Ilustración: María Luisa Hodgson

Encuentro un verso olvidado de Luis Cernuda: «Algún día seré todas las cosas que amo», espera latiente para cuando la jubilación hastíe, el cáncer terminal asome, el frenesí cese, la música auricular canse, el vértigo paralice, gane la ruina, el coche se pare, el estrés colapse, la soledad angustie, la sopa esté fría. No sé. Luego, identificarse con las cosas que amo. Reencontrarse, por ejemplo, con el yo corrupto, frágil, incansable de mirarse frente al espejo con la boca grande y una mueca desnuda. Narciso en maceta distante de llantos próximos, persistentes y solos. Mi día, mi noche, mi meme, mi mascarilla (todavía) y mi sexo.
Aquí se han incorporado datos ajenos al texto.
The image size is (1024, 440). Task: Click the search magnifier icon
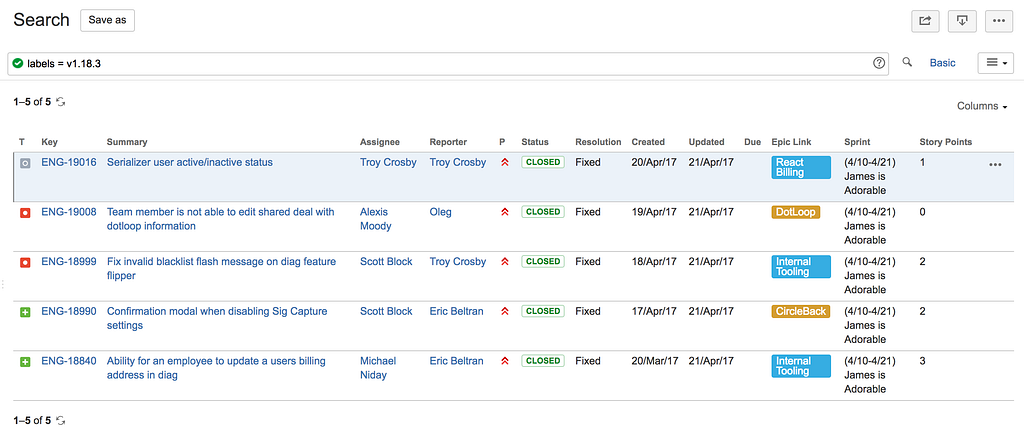click(908, 62)
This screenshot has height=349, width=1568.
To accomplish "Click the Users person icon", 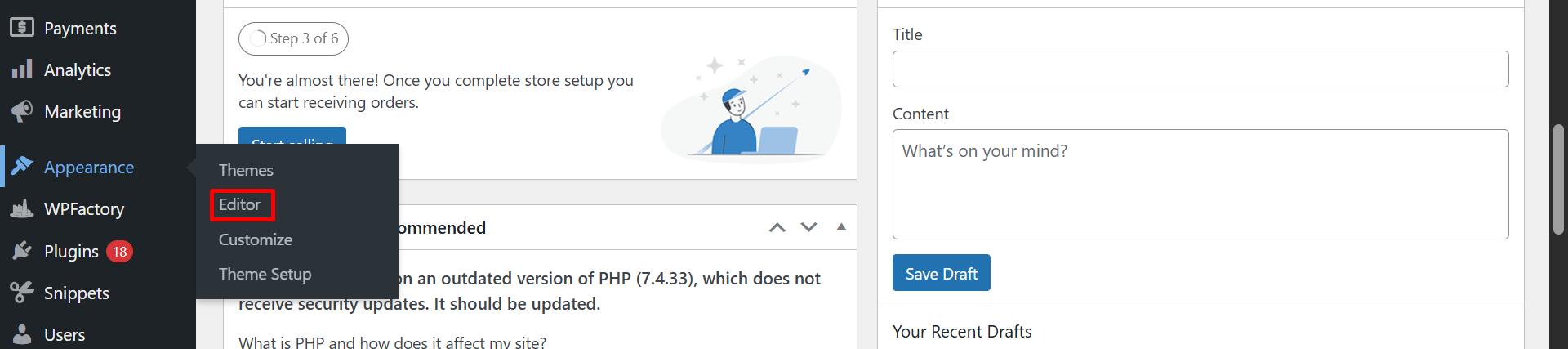I will (22, 334).
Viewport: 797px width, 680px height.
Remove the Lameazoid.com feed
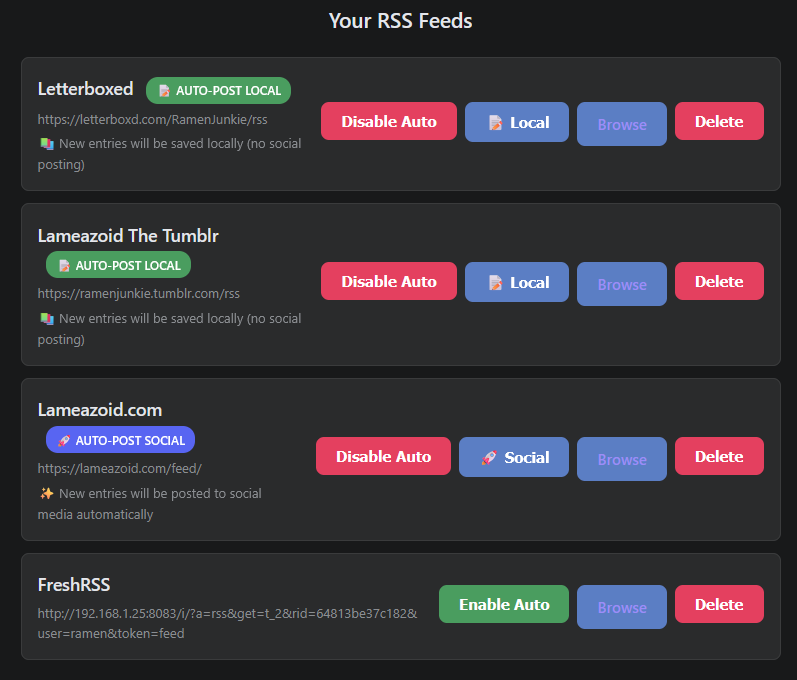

Revuelo del ser.

Otra opción es darse, renunciar a las fresas con nata, a la siesta, al argumento. Por ti. Amor, incluso, en la niebla más densa. Condecoraciones de silencio sin aplausos que llevarse a la tumba. ¿Qué es el éxito? Depende del caudal de la renuncia, de no cargarse de razones, de librarse de ideales de felicidad. No cuentes cuentos chinos. Suficiente una amapola en la cuneta del camino.

Las cosas que amo se materializan también en la cubertería de plata, en el plástico de la tarjeta, en la mierda de marca. Adoramos a los accesorios del cuerpo con la trampa del hambre insaciable, irracional, impávida ante los cadáveres en las esquinas. Tanto tengo, tanto poseo al mundo cosificado, siempre en riesgo de quebrarse. Incendio incontrolable para satisfacción de quienes dirigen las fábricas de golosinas.
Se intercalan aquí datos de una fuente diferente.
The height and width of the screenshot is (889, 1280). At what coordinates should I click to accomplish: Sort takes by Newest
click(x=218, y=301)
En medio del foco, en la vanidad de la alfombra roja, en el desinterés, en el ruido de aristas y penas ajenas, La utilidad de lo inútil adelanta algún día. El ensayo que firma el profesor italiano Nuccio Ordine no demora coger la mano, no da tiempo a la prórroga, no posterga el arreglo de averías. En él me arregosto, relamo mis heridas con la belleza inservible, con palabras que alimentan el alma, eso inmaterial que se turba con la charlatanería, con el estruendo de la deshumanización, con la violencia perpetua lubricada en pornografía, en comisuras manchadas de grasientas salsas de zafiedad. La vida caníbal asociada a la «dictadura del provecho», del «utilitarismo», del «intercambio comercial», grita voraz en el griterío social de la complacencia pública.

Adolescentes en aulas de inopia, mujeres y hombres a ras de suelo que no llegan al alféizar de la ventana para mirar alto y conquistar corazones plenos, respiran alientos adocenados en carnes agujereadas alejadas de la virtud. La cultura se apaga en la ardiente telefonía móvil, en la carcajada animal y pusilánime. La edad de la ignorancia, que retrata Antonio Muñoz Molina, crece sin pudor. El espectáculo del bla, bla, bla se extiende como la pólvora en cualquier ámbito. Ofensiva bárbara que alimenta vertederos, fantasías y siglas políticas.

No espero más. Hoy me cubro con el barro medicinal de esencias inútiles. La presencia insondable de saberes literarios, filosóficos y artísticos engalanan mi éxtasis. Son ganancias transparentes sin necesidad de portales, clímax para amantes que conquistan el paraíso abrazados al sintetizador de Vangelis, misticismo que inspira estados de gracia en el fragor del orgasmo sereno.

Timbales, redobles, trompas, polifonía, alegres amaneceres en labios, flores y encantos. Sueños infantiles para la vida entera. Si no, no vale la pena.

El mirlo, la gaviota y la necesidad de dar un paso adelante. Despierto hoy porque alguien llamó a mi puerta.